The Kurds are Turkey’s largest ethnic minority and have faced constant oppression since the early years of the establishment of the Turkish Republic after World War I, with government restrictions placed on the expression of Kurdish culture, identity, and political representation. I’ve faced it. For Mardin’s Kurdish community, the situation is set to worsen with Turkey’s growing ultranationalism following recent elections and politicians looking to rally support ahead of next year’s local elections. There are concerns that this may be the case.
In May’s national elections, the vote share of hard-line nationalist parties increased, and the parliament became the most nationalist and conservative parliament in modern Turkish history, with an increase in the number of members from ultranationalist and Islamic extremist parties. . Experts have warned of what this could mean for Turkey’s Kurds, from the criminalization of Kurdish politics to the censorship of Kurdish media.

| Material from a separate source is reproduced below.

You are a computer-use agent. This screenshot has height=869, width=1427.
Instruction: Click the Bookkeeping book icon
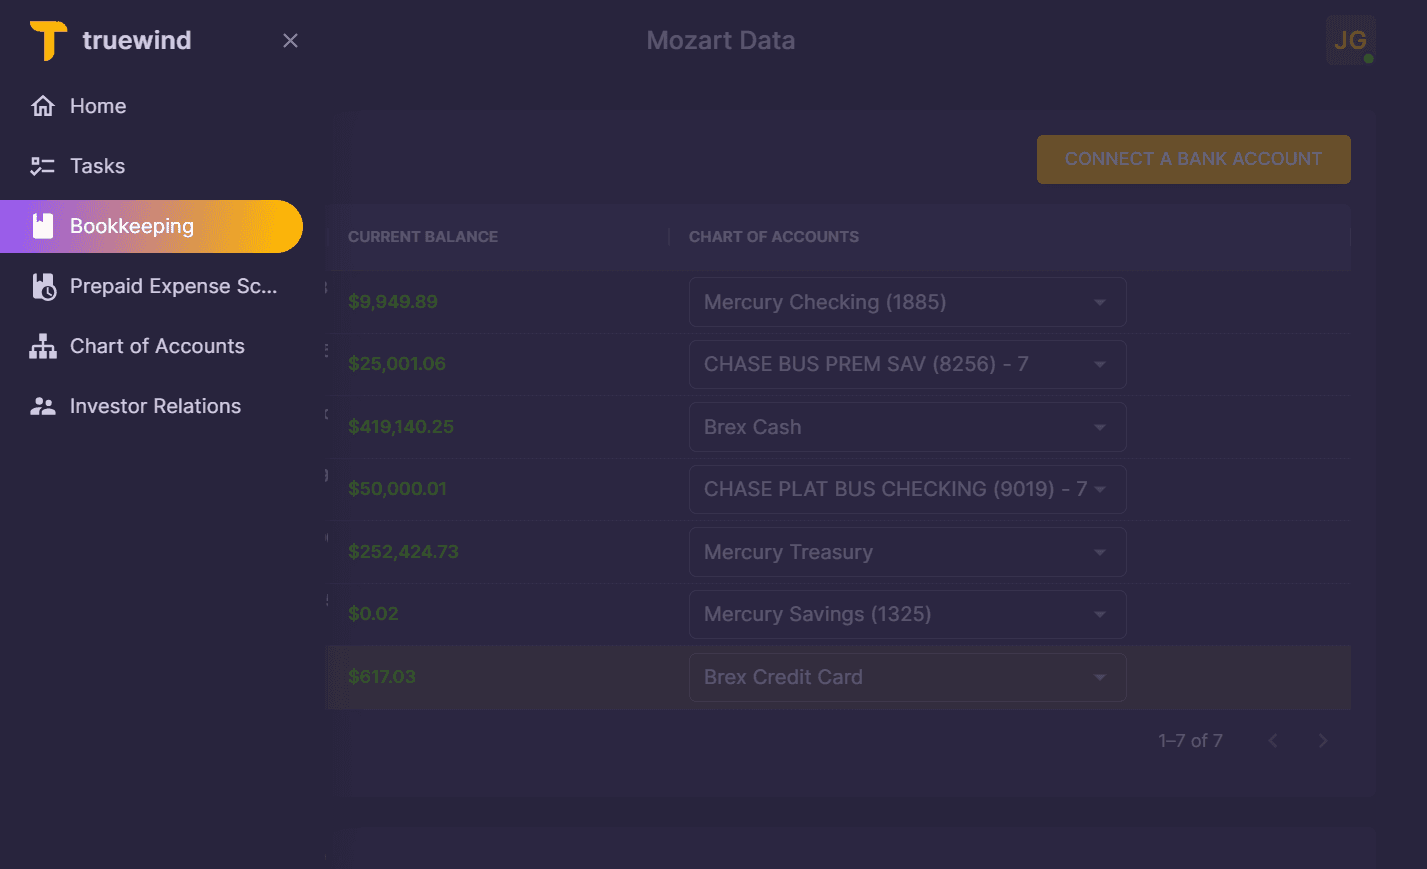click(x=42, y=226)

“Nationalism is turning into a more effective ideology in politics. Of course, this is dangerous,” Reha Ruhavioglu, director of the Diyarbakir-based Kurdish Research Center, said in an interview with Democracy in Exile. . “I think President Erdoğan is more likely to put pressure on Kurdish political representatives and Kurdish art and media rather than on Kurdish daily life.”
Campaign flag of the People’s Democratic Party (HDP) and a banner with a portrait of Turkish President Recep Tayyip Erdoğan in Diyarbakır before Turkey’s recent elections on May 1, 2023. (Photo by Ilyas Akengin/AFP) Via Getty Images)
Daily life is already difficult for Kurds living outside Turkey’s Kurdish regions. Arman previously worked as a chef in Antalya, on Turkey’s southwest coast, where he said he was regularly harassed by far-right nationalist groups. “That was 10 years ago,” he said. “The situation is very scary for us now.” In public, whether shopping or at work, he is always treated as a Kurd — “‘Oh, he’s Kurdish,’ this kind of discrimination,” he said. “So I stopped working as a chef.”
Many Kurds like Arman feel they are being used as political pawns. “Before President Erdoğan came to power, he promised many things to the Kurds in order to win Kurdish votes,” Arman recalled. “He promised to make the Kurdish language visually and educationally legal. However, in the education system there is no elementary school education in Kurdish, so children cannot learn their mother tongue at school. .”
Arman fears that Turkification (the term given to the policy that emphasizes the homogeneity of Turkey’s culture, language and population) will continue after Erdogan’s rule and that the third team will continue until 2028. “Live in democracy,” he said. Among them are Kurds, refugees, Roma, the LGBTQ community, Arabs and women. “We have open-minded Turks who are willing to help us. We have a little bit of hope. But it’s an unfulfilled hope, because there may be some Turks who may accept you as a Kurd, but they will not accept that you want freedom, to have your own land and independence from Turkey,” he added.
Erdogan has cracked down on the Kurds since 2015, when the Turkish government’s fragile peace process collapsed due to the Kurdistan Workers’ Party (PKK), a radical Kurdish separatist group listed as a terrorist organization by Turkey, the United States and the European Union. I’ve been doing it. . The repression worsened in the run-up to this spring’s elections, with President Erdoğan attempting to ban the HDP over its alleged ties to the PKK, a charge the HDP denies. In a mass arrest in April, more than 100 people, including politicians, lawyers and journalists, were rounded up for ties to Kurdish armed groups. They joined many members of the pro-Kurdish political movement who have been imprisoned for years. Kurdish politicians arrested in recent years include mayors from across southeastern Turkey, who have been removed from office by the government in the name of “counter-terrorism” and called for new elections. Instead, they were replaced by “councilors” of the governor appointed by the Turkish government.
The Kurds were seen as key to supporting Mr. Kilikdaroglu’s attempt to unseat Erdogan as president. However, the opposition party lost support among some Kurds after the opposition candidate hugged the far-right, ultra-nationalist leader of the winning party during the run-off. Despite this, most Kurds I spoke to said they were still voting for Kilikdaroglu, including Lawin, a 29-year-old Kurdish film director who accompanied him to vote in his hometown of Mardin. It was.